Use the Rest Operator with Function Parameters problem with const args

Tell us what’s happening:
Hello, can you please tell me what I’m doing wrong with this code, when I try to run the test nothing happens. Is there a problem with const args ?
Thank you

Your code so far


const sum = (function() {
  "use strict";
  return function sum(...args) {
    const args = [ x, y, z ];
    return args.reduce((a, b) => a + b, 0);
  };
})();
console.log(sum(1, 2, 3)); // 6

Your browser information:

User Agent is: Mozilla/5.0 (Windows NT 10.0; Win64; x64) AppleWebKit/537.36 (KHTML, like Gecko) Chrome/67.0.3396.87 Safari/537.36.

Link to the challenge:
https://learn.freecodecamp.org/javascript-algorithms-and-data-structures/es6/use-the-rest-operator-with-function-parameters

const args = [ x, y, z ] delete this, you’re misunderstanding how the rest operator works. function sum(...args) - inside that function, args is an array of the arguments, you don’t need to redefine it, you’ve made it available by using ...args

1 Like

Thank you for explaining ! I think I need to read up more on the rest operator .

In this case it’s a way to be explicit about what your intentions are. You could just have

function sum() {
  const args = Array.from(args);
  return args.reduce...

So sum takes any number of arguments, and then you convert those arguments to an array, then sum using reduce.

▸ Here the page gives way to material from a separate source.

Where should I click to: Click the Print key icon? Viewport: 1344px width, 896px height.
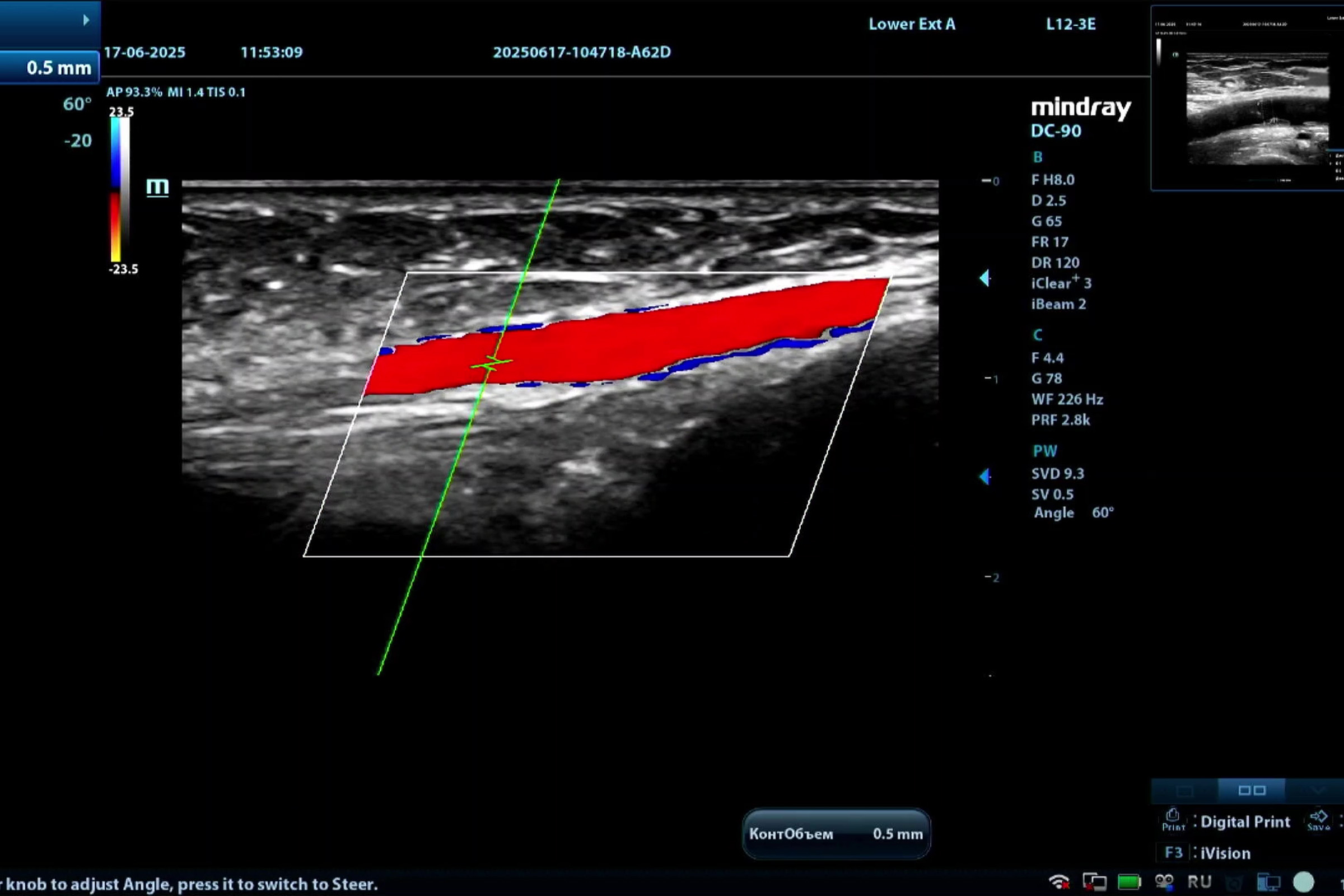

But you can be more explicit, and say up front that the function takes any number of arguments, and get rid of that conversion step - makes it much clearer to readers of the code (both people and to the JavaScript engine that needs to compile and execute the code) what is going on

function sum(...args) {
  return args.reduce...

ok , I get it , thank you again.

1 Like